■ DOCUMENT PASSAGE ■
Conference Agenda

The Online Program of events for the 2023 AMS & SMT Joint Annual Meeting appears below. This program is subject to change. The final program will be published in early November.

Use the "Filter by Track or Type of Session" or "Filter by Session Topic" dropdown to limit results by type.

Use the search bar to search by name or title of paper/session. Note that this search bar does not search by keyword.

Click on the session name for a detailed view (with participant names and abstracts).

 
 
Session Overview
Session
Composing Jewish Modernity
Time:
Thursday, 09/Nov/2023:
4:00pm - 5:30pm

Session Chair: Mackenzie Pierce
Location: Governor's Sq. 12

Session Topics:
AMS

Show help for 'Increase or decrease the abstract text size'
Presentations

_Spinoza, A Life in Three Acts_: Localizing and Personalizing Jewish History and Western Thought in an American Opera

Jennifer Ronyak

University of Music and Performing Arts, Graz,

The philosophical ideas of Baruch (Benedictus) Spinoza do not easily lend themselves to musical representation. Spinoza’s life, however, is another story. Given that Spinoza was famously excommunicated from his Amsterdam Sephardic Jewish community in 1656 for what were dubbed heretical claims, his biography offers poignant material that could suit a libretto. Jewish investment in this narrative has been especially notable: Jewish thinkers, novelists, and dramatists have repeatedly returned to Spinoza’s life, and especially this episode, to cast Spinoza as a founding figure of modern forms of Jewish identity and thought.

This paper looks at one case in which a composer responded to this tradition: the unpublished opera Spinoza, A Life in Three Acts (1979), one of the very few operas written on Spinoza’s life. Through original archival research and interviews on the opera and its contexts, I examine how general trends in Jewish Spinoza reception take on intensified meaning when they are personalized and localized, and ask what musical composition may bring to picture. Looking first at the opera’s composer Julius Drossin (1918-2007)—Cleveland Orchestra cellist, Cleveland State University music department chair, and a respected composer during his lifetime—I argue that the project was a way for Drossin to bring together his own identities as a practicing and philosophically-minded Reform Jew and an academically-situated classical musician. In light of the overlapping local Cleveland and larger American Reform Jewish and classical music contexts in which he operated, Drossin approached the project with an American tonalist modernist musical language that allowed significant space for musical gestures meant to faintly echo some aspects of cantorial practice, an idiom that he had also used to compose sacred music for his local temple. Though Drossin’s opera does not currently enjoy a place in the repertoire—likely in part because his own personal investment in its content led him to be reluctant to revise it after initial performances for increased stage success—it stands out as an example of how individual and local community beliefs, concerns, and lives interact with and concretize larger historical trends in religion, philosophy, and identity.

■ PROMPT 1 ■
According to the conference agenda, in what year was Spinoza excommunicated from his Amsterdam Sephardic Jewish community?
■ PROMPT 2 ■
Reproduce the conference agenda word for word, from "Conference Agenda" up to and including "in early November.".

■ SUPPLIED INFORMATION ■
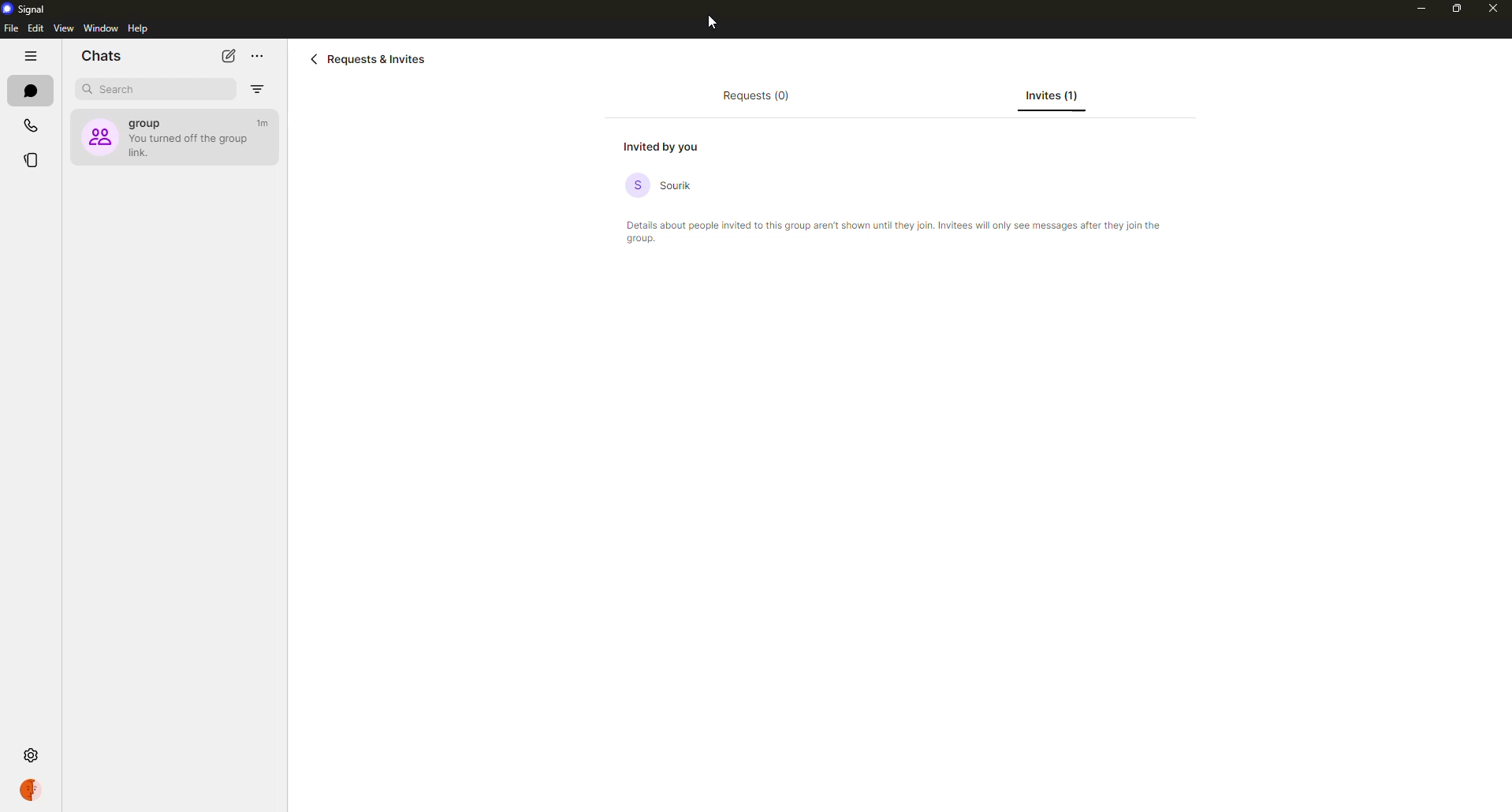  Describe the element at coordinates (258, 89) in the screenshot. I see `filter` at that location.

■ COMPLETE OUTPUT 1 ■
1656

■ COMPLETE OUTPUT 2 ■
Conference Agenda

The Online Program of events for the 2023 AMS & SMT Joint Annual Meeting appears below. This program is subject to change. The final program will be published in early November.